# Need feedback on Honda EU2000i generator box design



## xxaarraa (Apr 29, 2018)

Hello everyone,

My buddy and I are trying to engineer an enclosed generator box for a Honda EU2000i. Target use case: Pull up trackside (I race motorcycles), run generator and have full power in trailer for as long as needed. 

This means: box should be 

Sound proof
Be pre-wired with trailer power system to provide power and charge up deep cell house battery while running. 
Have enough air flow for generator to run for several hours with box closed without over heating even in Texas heat in the summer (up to 100 degree ambient air temp operating conditions)

In the design below, we have solved for 1) and 2) above. We are having a bit of trouble solving for 3). 

Here are the details of the build so far:

A) Box completely dynamatted for sound insulation, and that is working great. With generator running and lid closed, you can hardly hear anything. Generator's exhaust is routed up above trailer and has its own silencer, and the whole sound level of the setup is very acceptable. Hondas run pretty quiet to begin with and we have managed to cut the sound by another 50-60% with this setup so far. 

B) I am using a smart AC/DC distribution box inside trailer that has multiple channels and fuses to distribute power on the inside. When generator is running, the box also takes care of trickle charging the Group 31 100 AH Odyssey house battery in trailer. 

C) This is where we need some input. We have two small DC computer case fans that suck in air from the outside. I subsequently added a big AC 65 CFM fan on the intake side as well. 

We have a hole between the generator and the storage compartments, and another hole in the box in the storage compartment area to feed warm air out. Exhaust is routed separately to the outside, these holes are only for the warm air from the generator's cooling fan to exit the box. We have been experimenting with where to place the 65 cfm fan inside the box, as you can tell from the different pictures. I also took temp readings after each test run as you can tell from the photos. 

Somehow, this setup doesn't seem to be enough. I tested it yesterday in about an 85 degree day and after running for half hour, generator started sounding different and I opened the box to see some smoke. I couldn't tell if it was the fan that was smoking, or the generator itself.
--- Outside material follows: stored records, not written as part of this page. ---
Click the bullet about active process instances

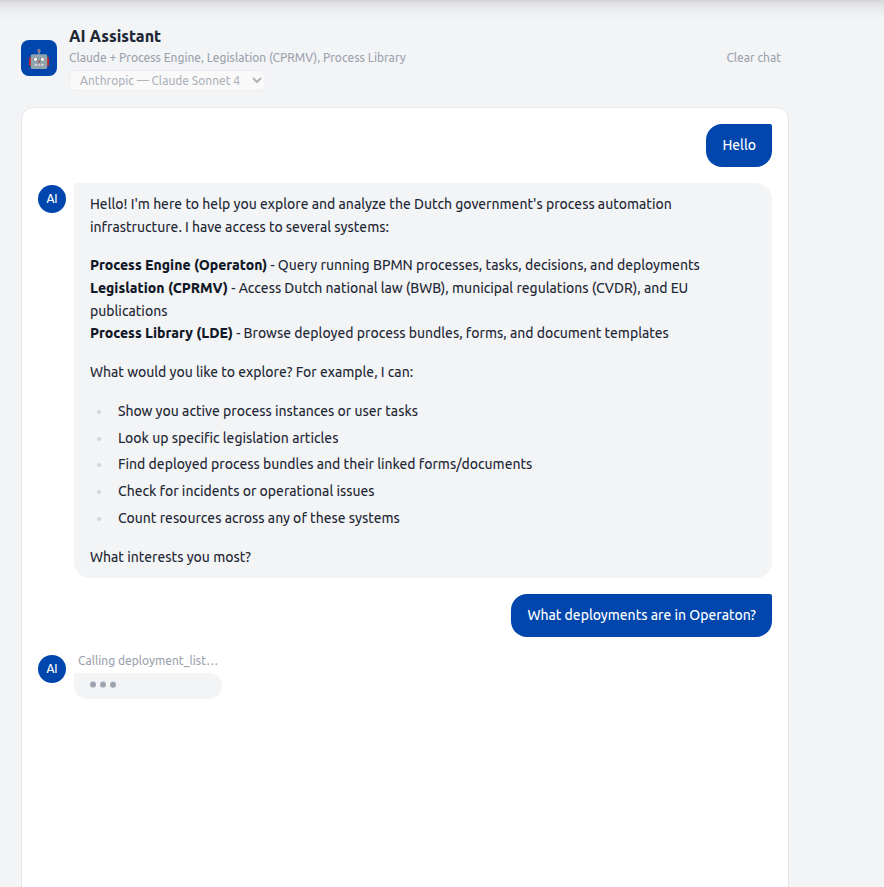click(x=267, y=410)
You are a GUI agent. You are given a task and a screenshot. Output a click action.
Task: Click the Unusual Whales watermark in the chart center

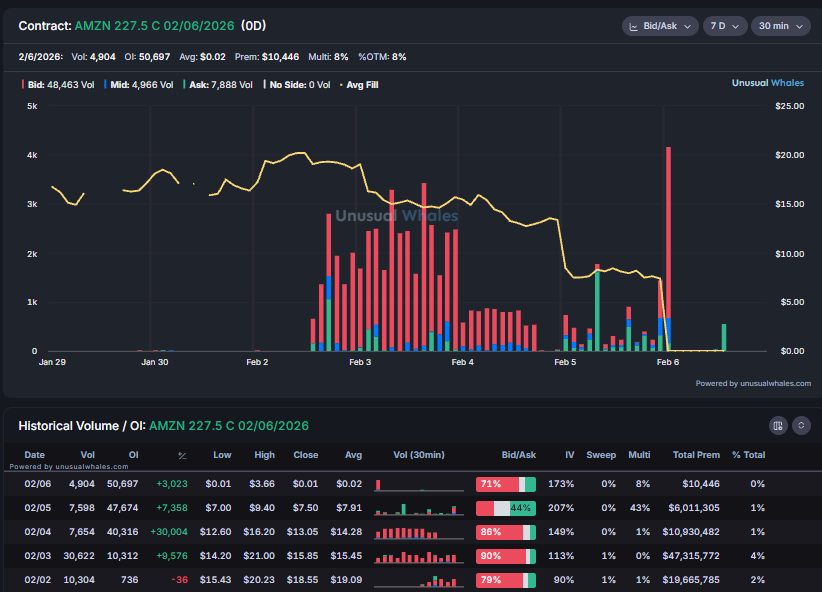pos(397,215)
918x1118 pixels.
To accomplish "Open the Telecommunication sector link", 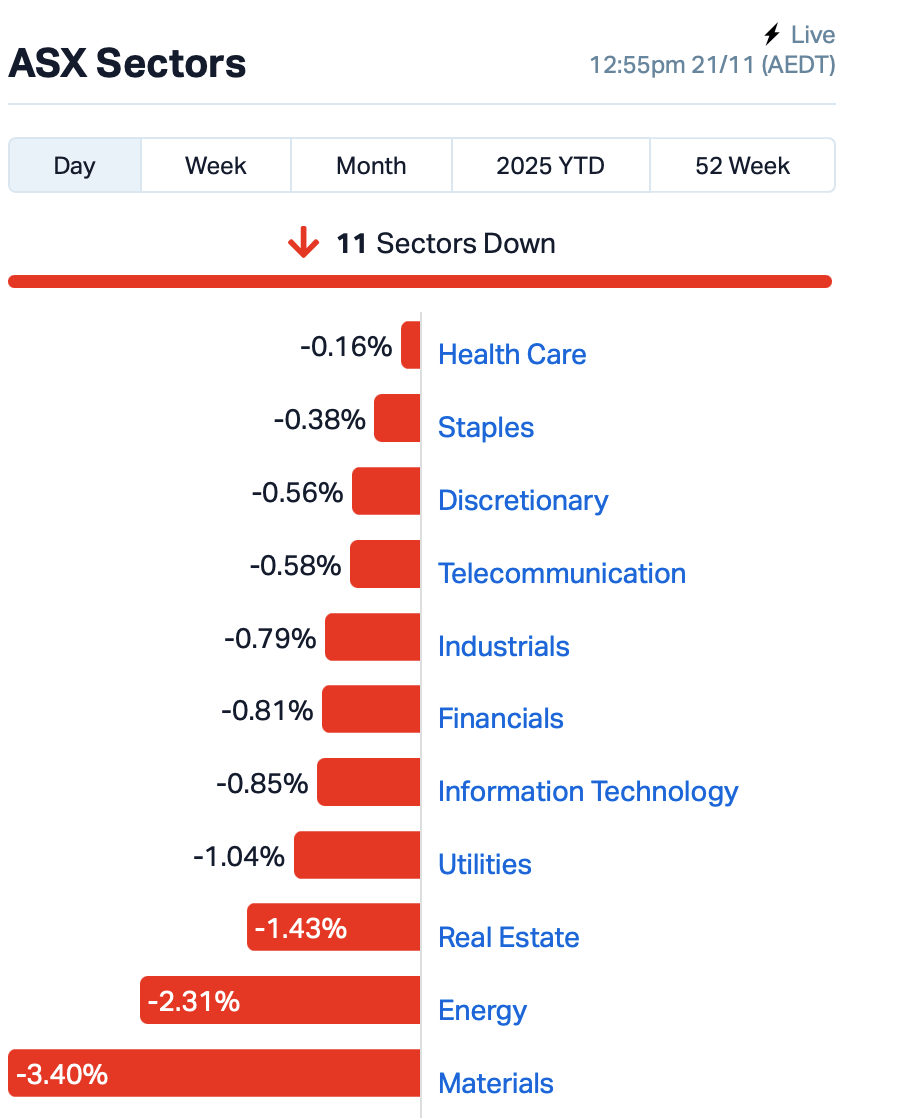I will [x=562, y=573].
However, generator started back up when it cooled down and seems to be fully functional. 

Any ideas on how we could keep interior temps down to suit running generator inside closed box for extended periods? Also, what's a normal operating temp for the generator itself in hot conditions? My temp readings show as high as 230+ on the side of the generator - is that normal for the air cooled Honda?

Much appreciated, thank you,


----------



## xxaarraa (Apr 29, 2018)

OK I made some updates yesterday. 


Re-positioned the generator inside the box to ensure the rear where the generator's cooling fan was blowing hot air was closer to the second compartment and the exhaust fan. To minimize the hot air that gets blown around in the generator's own 'intake' compartment. 
Added a second dedicated 'intake fan' - I now have two identical 65 cfm fans running inside the box - one on the intake side and one for exhaust. 

Ran two tests yesterday for 35-40 minutes - one around noon and another around 5 pm - each and temps inside were a good 30-50 degrees cooler than previously. Next step is an actual field test.


----------



## drmerdp (Apr 10, 2018)

I built a generator shed for my big 7000w 5-6 years ago with great results. And from what I learned, airflow Is everything and it didn’t look like you had enough.

Second, is creating a temperature neutral space that won’t heat soak, and the dynomat being foil faced, should do the trick. The exhaust insulation is nice but it’s going to heat up the other compartment significantly. I’d rather see the exhaust fan pull air from the whole box and not just the first compartment. Do you really need to have the divide?

The 65cfm exhaust fan is likely sufficient but not with such a small inlet. The inlet size needs to be at least 3 times the size of the outlet...Unless... you Force air IN with another fan. Good Move with that.


----------